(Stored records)

··········

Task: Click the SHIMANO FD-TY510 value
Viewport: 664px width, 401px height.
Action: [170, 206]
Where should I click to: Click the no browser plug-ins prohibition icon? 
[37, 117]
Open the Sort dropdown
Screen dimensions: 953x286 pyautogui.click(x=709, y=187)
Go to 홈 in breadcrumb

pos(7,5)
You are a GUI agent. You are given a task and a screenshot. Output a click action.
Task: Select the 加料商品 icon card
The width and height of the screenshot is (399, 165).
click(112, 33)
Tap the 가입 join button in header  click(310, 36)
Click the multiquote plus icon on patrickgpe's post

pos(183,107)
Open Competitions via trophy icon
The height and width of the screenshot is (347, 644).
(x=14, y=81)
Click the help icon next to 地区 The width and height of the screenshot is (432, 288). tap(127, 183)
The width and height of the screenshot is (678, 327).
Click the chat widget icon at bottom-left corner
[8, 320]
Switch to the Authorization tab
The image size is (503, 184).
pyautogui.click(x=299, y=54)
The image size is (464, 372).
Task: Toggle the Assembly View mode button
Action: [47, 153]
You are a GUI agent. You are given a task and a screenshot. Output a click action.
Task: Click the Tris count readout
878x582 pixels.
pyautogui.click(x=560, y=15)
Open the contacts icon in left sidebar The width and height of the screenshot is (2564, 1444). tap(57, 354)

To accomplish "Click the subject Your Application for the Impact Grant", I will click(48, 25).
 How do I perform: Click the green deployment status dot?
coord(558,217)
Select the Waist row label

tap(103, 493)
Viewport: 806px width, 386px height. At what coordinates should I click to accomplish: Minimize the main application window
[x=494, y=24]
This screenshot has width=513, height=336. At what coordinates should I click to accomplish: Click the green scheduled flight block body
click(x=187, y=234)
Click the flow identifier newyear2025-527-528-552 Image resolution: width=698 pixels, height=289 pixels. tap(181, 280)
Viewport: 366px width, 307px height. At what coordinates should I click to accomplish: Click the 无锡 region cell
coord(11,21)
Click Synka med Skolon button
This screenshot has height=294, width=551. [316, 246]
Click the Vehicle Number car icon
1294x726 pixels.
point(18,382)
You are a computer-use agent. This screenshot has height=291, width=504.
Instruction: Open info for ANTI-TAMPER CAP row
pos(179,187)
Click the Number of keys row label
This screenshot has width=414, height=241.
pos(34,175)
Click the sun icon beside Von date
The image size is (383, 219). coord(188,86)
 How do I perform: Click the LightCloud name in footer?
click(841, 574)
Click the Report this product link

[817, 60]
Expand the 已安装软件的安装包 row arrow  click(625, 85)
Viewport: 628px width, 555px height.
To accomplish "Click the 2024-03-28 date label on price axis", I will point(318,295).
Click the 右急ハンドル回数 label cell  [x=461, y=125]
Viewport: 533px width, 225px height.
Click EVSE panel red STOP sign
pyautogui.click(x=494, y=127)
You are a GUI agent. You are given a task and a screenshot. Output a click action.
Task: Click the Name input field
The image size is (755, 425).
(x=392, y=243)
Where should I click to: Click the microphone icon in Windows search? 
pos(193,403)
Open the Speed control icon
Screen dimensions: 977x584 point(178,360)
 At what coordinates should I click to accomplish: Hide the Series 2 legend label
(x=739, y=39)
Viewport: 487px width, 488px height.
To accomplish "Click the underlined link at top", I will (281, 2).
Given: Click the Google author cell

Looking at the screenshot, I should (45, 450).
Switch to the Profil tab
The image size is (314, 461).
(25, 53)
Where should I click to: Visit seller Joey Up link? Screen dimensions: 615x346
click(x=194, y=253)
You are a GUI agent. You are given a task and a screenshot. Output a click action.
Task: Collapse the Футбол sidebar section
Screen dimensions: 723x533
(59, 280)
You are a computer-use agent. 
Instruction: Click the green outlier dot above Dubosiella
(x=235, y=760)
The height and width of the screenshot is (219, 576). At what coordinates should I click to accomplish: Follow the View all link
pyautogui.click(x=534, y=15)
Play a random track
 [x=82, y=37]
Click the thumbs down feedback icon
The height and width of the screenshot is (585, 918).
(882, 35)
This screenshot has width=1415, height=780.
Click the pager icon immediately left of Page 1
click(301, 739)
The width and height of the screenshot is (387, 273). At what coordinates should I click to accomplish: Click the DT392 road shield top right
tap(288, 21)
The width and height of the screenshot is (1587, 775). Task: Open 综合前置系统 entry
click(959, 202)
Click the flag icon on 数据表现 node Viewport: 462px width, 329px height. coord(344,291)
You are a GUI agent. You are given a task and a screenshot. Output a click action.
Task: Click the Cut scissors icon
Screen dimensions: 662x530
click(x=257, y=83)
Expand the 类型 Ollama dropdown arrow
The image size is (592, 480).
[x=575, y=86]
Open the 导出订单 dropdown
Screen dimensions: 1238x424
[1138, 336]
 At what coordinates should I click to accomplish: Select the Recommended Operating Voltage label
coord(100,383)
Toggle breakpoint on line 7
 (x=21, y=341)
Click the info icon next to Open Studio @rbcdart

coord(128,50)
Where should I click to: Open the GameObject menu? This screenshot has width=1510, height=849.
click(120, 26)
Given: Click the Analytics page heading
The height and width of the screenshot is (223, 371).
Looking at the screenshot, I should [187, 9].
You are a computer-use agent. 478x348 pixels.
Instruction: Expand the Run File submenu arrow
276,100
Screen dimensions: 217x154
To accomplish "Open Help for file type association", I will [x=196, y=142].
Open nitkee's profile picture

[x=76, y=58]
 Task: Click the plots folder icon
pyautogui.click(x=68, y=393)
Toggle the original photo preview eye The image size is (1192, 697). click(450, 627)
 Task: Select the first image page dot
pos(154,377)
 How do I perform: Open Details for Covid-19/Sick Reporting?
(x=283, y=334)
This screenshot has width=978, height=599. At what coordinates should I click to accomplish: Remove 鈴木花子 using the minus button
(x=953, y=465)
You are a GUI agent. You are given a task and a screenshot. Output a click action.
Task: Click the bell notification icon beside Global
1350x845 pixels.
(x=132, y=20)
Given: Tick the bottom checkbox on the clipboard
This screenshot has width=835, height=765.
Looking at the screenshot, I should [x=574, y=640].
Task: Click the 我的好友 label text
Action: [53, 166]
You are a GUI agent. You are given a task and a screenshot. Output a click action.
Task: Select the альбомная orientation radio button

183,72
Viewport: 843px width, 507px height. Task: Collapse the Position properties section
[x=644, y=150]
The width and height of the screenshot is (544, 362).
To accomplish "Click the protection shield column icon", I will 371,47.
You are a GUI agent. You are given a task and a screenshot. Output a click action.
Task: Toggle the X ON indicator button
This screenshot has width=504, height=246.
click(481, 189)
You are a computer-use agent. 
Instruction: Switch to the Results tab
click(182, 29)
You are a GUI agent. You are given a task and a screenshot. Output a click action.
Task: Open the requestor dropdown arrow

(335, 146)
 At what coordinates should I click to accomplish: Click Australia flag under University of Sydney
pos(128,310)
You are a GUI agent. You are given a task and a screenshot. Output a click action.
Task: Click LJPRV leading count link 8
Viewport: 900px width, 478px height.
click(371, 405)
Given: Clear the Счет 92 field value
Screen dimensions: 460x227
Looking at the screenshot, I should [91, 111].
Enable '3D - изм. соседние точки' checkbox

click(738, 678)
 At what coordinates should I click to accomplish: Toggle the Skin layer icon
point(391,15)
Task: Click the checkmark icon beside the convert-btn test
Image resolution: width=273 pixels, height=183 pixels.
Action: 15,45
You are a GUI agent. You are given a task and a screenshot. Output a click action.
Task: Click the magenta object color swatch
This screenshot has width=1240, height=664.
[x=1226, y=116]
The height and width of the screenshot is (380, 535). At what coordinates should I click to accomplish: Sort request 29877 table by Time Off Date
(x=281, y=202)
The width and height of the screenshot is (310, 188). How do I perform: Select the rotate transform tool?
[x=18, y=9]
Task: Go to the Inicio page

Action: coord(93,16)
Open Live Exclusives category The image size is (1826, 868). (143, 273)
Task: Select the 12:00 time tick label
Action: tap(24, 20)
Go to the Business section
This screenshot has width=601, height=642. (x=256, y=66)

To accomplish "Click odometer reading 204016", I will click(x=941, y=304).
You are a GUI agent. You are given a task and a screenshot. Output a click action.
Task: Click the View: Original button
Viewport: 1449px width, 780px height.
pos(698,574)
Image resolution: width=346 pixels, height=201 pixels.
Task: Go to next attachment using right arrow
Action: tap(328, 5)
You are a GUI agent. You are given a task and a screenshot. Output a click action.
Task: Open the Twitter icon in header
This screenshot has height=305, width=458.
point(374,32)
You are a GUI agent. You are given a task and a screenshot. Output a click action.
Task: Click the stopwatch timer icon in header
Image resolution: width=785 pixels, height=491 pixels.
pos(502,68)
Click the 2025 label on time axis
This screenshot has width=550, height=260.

··········

> _THE PROBLEM_
Reproduce everything from the line containing "Viewport: 806px width, 386px" down to the line containing "pos(179,187)", swapping "coordinates" for "position" and leaving all else unchanged.

> _EXERCISE RESULT_
Viewport: 806px width, 386px height. At what position should I click to accomplish: Minimize the main application window
[x=494, y=24]
This screenshot has width=513, height=336. At what position should I click to accomplish: Click the green scheduled flight block body
click(x=187, y=234)
Click the flow identifier newyear2025-527-528-552 Image resolution: width=698 pixels, height=289 pixels. tap(181, 280)
Viewport: 366px width, 307px height. At what position should I click to accomplish: Click the 无锡 region cell
coord(11,21)
Click Synka med Skolon button
This screenshot has height=294, width=551. [316, 246]
Click the Vehicle Number car icon
1294x726 pixels.
point(18,382)
You are a computer-use agent. This screenshot has height=291, width=504.
Instruction: Open info for ANTI-TAMPER CAP row
pos(179,187)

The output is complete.